So, it's a turning point, to be sure, and I while I am in the main supportive of Dombrowski's hiring, I am concerned about team-building philosophies and a rerun of the quick-fix mandate, if Ilitch and Henry indeed have the same itch. I don't know why (apart from their past association) Frank Wren's name came up last night -- did his agent call Nightengale to float a rumor? -- but Dombrowski's hiring and his focus on baseball operations solely (he also was CEO in Detroit) does not mean he's compelled to bring in an "experienced" GM under him, like Wren. I respect the people on this board who like DiPoto; he's never worked for Dombrowski as far as I know. He could promote to GM a guy like Chadd or Eljaua with whom he's worked and groom him.

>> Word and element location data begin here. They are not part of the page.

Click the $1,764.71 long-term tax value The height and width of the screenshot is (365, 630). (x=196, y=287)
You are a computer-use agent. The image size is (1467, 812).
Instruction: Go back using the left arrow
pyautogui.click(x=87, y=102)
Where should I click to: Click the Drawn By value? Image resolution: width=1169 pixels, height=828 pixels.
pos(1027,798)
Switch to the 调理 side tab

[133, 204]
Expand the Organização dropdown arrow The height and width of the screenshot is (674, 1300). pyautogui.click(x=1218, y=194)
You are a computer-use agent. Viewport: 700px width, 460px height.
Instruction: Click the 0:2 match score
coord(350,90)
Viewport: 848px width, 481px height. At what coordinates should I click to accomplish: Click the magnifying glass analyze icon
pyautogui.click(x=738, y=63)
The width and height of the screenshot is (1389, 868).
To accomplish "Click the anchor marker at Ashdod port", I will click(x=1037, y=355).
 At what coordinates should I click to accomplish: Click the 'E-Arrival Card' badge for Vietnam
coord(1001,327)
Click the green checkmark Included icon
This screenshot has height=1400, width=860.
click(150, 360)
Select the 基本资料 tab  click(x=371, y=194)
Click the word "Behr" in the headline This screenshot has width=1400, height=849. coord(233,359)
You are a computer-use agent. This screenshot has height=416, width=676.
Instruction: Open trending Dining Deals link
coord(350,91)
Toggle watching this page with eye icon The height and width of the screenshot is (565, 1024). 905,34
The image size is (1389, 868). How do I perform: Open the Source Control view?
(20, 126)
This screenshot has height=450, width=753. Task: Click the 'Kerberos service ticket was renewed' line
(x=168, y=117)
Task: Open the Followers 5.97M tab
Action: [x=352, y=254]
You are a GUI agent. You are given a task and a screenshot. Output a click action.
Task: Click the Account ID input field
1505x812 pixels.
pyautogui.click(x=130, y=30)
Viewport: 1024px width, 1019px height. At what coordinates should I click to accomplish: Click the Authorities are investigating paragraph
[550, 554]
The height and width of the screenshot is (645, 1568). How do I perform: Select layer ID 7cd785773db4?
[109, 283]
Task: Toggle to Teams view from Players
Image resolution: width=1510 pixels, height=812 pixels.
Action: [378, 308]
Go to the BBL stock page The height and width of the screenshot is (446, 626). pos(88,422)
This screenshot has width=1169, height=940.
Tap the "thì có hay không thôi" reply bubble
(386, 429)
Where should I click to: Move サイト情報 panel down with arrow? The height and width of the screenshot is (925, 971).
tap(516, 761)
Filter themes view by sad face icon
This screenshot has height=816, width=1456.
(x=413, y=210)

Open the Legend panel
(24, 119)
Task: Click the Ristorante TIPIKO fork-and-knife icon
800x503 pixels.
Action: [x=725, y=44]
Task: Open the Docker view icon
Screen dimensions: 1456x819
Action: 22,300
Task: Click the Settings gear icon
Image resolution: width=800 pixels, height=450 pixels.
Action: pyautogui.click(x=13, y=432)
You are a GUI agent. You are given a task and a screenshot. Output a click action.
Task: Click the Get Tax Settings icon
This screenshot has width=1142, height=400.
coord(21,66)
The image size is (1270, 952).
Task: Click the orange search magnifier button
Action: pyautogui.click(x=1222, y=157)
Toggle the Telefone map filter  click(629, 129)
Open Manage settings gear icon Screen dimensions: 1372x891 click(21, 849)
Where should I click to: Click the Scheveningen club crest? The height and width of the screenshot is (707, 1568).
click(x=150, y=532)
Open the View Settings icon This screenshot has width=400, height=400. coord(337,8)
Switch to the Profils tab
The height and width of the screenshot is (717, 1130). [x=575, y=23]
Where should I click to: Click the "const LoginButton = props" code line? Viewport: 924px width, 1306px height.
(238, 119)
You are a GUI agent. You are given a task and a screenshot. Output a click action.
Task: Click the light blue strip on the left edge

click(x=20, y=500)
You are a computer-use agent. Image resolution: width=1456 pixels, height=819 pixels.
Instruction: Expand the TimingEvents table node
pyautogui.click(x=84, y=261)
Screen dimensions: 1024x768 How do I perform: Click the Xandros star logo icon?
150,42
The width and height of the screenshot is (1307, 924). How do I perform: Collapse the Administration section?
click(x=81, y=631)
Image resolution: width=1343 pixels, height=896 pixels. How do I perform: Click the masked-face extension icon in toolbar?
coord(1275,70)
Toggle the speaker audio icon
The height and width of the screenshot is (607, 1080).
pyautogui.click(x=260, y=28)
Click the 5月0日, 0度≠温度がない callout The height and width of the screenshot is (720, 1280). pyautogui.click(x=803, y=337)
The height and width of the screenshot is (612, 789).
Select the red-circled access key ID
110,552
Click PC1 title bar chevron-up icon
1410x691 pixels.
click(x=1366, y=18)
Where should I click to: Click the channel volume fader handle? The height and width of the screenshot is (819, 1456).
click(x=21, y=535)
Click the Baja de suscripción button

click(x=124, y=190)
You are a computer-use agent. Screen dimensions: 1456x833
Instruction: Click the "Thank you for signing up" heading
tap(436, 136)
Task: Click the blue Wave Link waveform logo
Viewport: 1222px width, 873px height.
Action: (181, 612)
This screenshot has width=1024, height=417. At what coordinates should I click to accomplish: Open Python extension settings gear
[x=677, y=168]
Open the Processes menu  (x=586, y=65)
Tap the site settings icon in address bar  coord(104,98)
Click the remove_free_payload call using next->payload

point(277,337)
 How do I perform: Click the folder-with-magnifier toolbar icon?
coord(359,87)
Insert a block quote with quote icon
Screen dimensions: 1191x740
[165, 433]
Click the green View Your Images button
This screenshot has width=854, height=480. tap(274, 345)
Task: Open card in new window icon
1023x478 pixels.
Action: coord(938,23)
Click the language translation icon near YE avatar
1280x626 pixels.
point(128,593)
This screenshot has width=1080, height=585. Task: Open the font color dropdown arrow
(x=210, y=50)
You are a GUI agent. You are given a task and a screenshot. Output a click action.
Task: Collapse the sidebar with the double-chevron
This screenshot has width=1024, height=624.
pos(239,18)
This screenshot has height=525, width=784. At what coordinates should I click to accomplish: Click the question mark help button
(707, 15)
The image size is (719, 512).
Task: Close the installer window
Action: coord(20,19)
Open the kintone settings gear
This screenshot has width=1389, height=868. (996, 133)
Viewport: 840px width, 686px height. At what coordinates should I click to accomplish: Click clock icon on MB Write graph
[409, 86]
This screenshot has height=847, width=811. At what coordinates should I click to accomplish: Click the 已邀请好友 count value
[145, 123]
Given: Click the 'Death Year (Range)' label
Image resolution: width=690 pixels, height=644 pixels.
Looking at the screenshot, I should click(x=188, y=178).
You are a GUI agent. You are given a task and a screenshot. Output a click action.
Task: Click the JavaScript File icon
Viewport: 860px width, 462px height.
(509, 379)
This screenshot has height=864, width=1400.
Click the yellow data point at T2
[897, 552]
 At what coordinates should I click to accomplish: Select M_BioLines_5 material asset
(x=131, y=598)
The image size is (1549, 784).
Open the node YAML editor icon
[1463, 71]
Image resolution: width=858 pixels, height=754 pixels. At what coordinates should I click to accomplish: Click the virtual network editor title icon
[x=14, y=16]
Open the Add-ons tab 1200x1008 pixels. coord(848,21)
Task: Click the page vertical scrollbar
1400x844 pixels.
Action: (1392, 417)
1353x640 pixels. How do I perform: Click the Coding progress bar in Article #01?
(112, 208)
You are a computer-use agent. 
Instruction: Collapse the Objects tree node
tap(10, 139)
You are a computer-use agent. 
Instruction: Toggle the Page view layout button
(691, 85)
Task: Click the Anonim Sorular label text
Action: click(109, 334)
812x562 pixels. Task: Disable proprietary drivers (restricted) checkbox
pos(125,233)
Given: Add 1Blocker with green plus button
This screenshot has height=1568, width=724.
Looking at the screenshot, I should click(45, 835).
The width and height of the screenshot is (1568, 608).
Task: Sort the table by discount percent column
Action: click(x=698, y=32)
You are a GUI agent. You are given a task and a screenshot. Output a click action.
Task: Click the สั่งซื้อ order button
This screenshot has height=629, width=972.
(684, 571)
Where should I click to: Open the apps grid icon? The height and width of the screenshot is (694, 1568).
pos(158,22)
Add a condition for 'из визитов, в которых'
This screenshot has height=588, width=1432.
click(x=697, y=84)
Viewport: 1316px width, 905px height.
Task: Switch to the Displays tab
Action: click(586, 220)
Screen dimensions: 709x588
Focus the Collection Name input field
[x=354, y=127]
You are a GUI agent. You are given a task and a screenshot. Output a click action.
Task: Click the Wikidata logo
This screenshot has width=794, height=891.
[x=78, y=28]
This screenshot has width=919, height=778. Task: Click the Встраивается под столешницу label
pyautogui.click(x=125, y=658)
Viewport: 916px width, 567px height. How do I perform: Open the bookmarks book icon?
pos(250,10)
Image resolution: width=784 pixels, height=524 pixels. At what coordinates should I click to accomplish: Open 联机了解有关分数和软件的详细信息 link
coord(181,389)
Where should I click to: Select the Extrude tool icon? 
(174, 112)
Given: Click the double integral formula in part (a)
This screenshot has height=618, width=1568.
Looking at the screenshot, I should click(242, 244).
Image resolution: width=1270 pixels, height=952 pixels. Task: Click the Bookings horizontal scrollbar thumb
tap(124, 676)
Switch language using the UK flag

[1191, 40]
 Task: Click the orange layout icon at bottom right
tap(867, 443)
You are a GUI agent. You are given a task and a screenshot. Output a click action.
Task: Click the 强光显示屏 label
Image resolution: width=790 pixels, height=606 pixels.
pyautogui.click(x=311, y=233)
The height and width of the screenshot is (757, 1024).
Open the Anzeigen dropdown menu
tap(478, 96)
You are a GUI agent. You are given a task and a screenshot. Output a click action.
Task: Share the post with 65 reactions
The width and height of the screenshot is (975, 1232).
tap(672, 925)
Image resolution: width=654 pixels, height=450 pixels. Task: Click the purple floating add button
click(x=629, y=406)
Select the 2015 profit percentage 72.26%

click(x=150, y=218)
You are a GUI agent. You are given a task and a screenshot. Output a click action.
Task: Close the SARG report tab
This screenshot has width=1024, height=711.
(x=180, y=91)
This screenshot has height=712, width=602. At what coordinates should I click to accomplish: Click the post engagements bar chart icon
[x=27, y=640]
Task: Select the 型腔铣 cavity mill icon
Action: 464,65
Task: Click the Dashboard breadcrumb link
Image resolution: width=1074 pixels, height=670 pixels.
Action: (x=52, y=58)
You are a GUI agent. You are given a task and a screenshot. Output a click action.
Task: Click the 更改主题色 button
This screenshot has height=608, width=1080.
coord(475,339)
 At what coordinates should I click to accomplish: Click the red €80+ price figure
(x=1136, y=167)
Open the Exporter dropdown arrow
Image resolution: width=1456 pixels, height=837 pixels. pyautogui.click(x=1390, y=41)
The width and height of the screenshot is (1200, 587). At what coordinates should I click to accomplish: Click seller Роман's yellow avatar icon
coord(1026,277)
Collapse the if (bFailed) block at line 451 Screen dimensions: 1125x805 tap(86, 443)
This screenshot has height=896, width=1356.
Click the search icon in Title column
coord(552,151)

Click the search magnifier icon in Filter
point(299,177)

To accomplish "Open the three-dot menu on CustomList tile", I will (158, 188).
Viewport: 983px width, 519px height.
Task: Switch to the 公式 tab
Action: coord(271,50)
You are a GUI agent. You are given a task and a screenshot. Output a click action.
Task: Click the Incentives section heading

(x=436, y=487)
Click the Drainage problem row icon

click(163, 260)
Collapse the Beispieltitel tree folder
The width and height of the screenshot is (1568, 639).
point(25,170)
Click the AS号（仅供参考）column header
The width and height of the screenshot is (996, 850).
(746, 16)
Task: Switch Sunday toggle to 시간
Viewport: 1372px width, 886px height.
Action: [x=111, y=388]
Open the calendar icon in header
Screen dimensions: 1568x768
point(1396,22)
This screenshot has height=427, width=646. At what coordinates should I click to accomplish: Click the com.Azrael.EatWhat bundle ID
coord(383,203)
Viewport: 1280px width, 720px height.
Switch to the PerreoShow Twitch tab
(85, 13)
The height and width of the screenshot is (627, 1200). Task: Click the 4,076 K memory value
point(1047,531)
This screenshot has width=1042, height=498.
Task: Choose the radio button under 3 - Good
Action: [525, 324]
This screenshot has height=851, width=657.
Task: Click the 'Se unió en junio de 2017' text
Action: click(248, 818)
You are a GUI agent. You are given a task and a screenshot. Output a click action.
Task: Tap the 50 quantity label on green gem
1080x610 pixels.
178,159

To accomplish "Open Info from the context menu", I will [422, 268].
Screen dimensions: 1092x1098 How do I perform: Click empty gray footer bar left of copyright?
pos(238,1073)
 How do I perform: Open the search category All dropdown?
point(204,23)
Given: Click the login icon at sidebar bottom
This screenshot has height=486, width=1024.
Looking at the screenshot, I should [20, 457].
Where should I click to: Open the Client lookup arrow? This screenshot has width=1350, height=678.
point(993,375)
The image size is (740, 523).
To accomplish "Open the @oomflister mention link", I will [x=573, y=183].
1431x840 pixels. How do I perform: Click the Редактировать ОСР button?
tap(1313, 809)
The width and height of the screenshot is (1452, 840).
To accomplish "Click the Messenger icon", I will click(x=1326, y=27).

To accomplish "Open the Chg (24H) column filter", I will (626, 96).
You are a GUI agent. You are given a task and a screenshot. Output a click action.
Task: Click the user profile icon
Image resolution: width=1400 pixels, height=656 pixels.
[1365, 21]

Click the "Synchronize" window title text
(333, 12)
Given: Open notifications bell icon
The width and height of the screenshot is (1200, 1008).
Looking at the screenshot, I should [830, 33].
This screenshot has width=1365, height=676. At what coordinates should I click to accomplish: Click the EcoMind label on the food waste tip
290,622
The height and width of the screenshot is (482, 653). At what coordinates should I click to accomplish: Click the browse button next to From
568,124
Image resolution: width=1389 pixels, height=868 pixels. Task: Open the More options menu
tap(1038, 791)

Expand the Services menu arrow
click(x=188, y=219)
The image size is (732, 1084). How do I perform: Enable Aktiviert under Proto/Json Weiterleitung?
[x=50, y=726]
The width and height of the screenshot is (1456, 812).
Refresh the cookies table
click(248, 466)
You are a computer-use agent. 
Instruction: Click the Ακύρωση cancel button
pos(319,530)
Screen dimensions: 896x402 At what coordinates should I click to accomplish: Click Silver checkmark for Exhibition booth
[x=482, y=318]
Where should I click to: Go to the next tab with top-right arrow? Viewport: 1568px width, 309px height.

Obviously, the MLB/pro scouts had better get their LinkedIn networks alerted ...
I would hope that, this time, the Red Sox' international and amateur scouting stays intact, or experiences only a gradual transition. I think the player development department also needs some new blood. Is Crockett the right guy for his job? Do they need to overhaul their minor league pitching instruction department? Ralph Treuel has been the pitching coordinator since 2007 and the results, after Buchholz and Masterson, have been very poor. Is David Howard the right guy to coordinate their player instruction? Etc.
No doubt some very good people will leave the organization. I hope they're replaced by better ones.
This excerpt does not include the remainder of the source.